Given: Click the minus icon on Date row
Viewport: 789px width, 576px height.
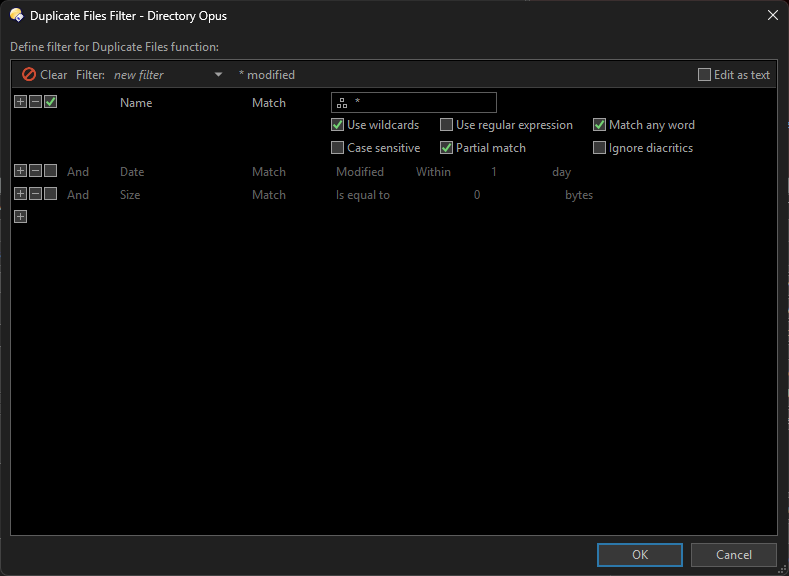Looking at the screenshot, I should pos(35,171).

● ● ● ● ●

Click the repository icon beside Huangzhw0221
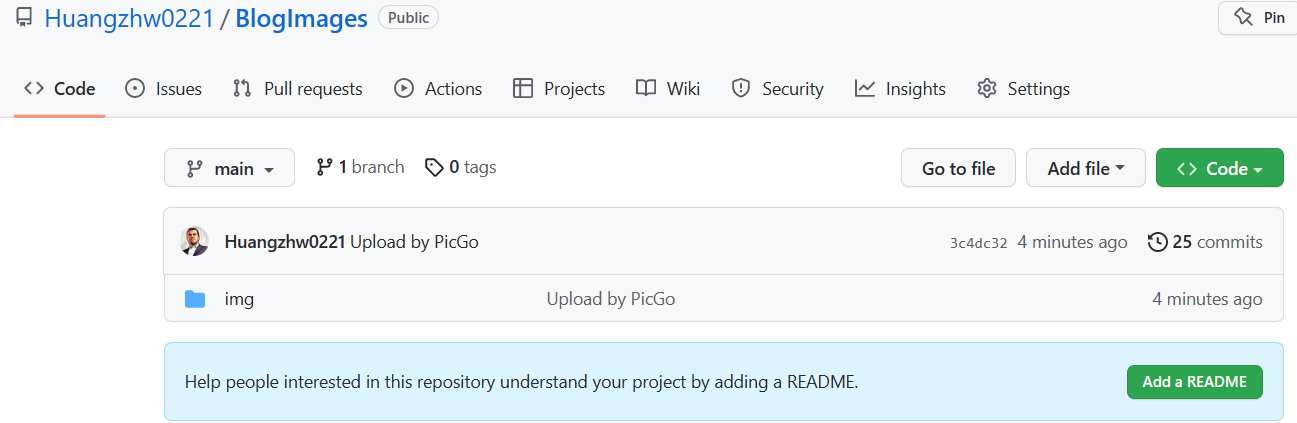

● ● ● ● ●

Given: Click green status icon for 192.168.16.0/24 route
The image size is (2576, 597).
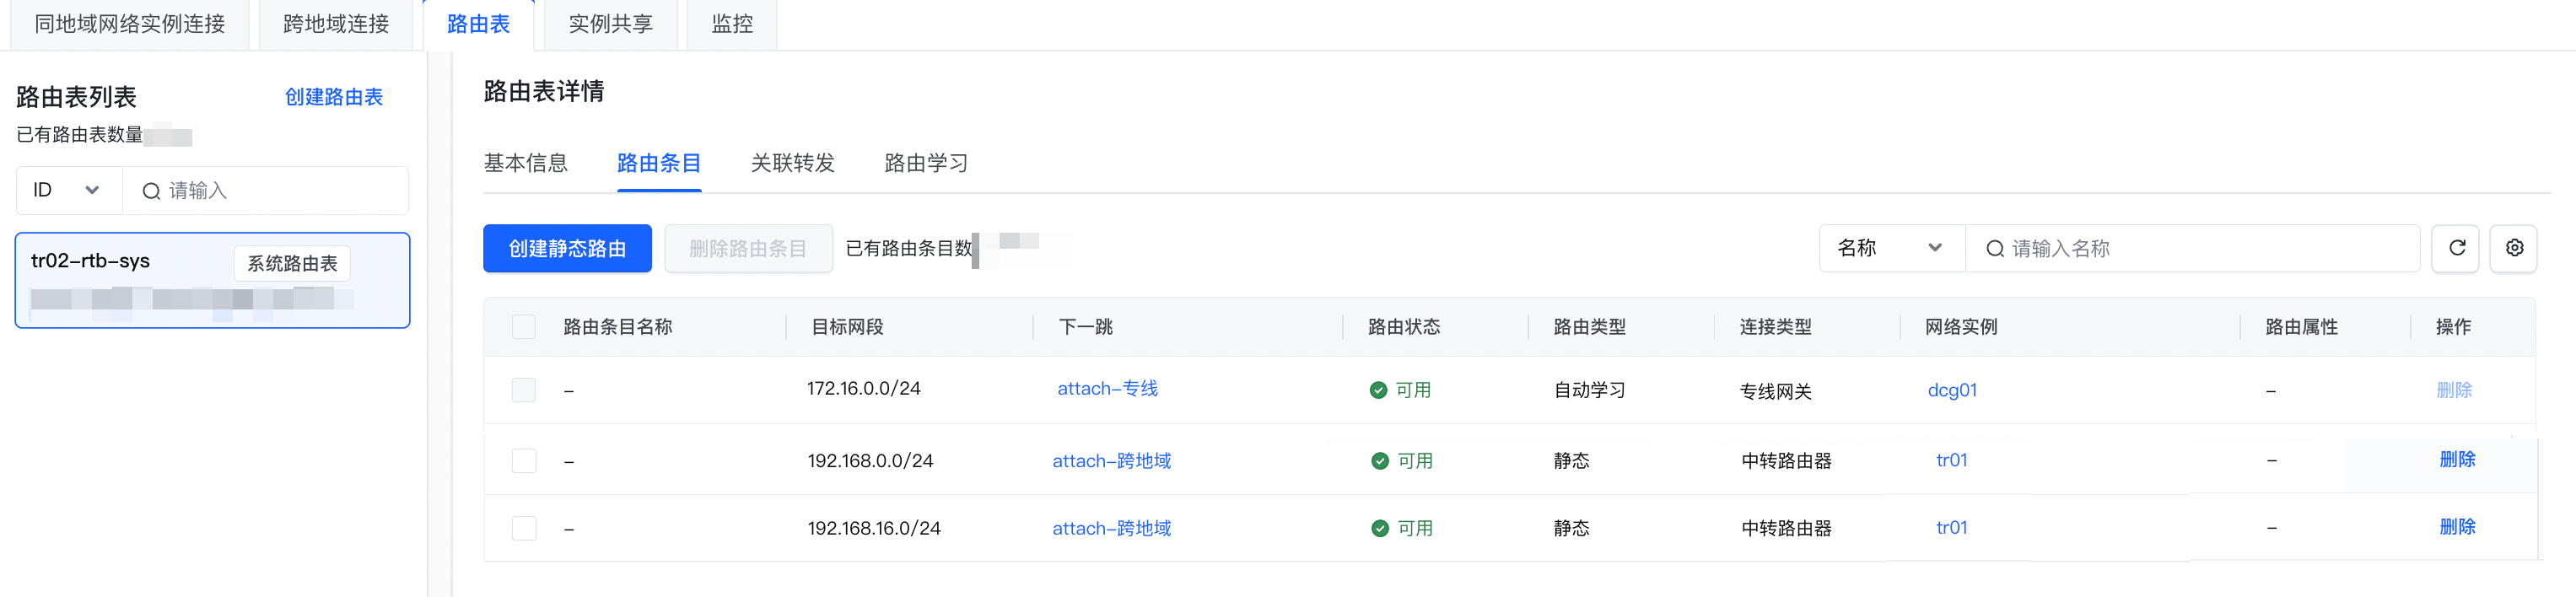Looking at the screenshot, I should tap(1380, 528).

● ● ● ● ●

_Exercise prompt_
Which lines of the material above contain the string "icon"? Return each such line in full.

_Answer in full_
Given: Click the minus icon on Date row
Click the repository icon beside Huangzhw0221
Given: Click green status icon for 192.168.16.0/24 route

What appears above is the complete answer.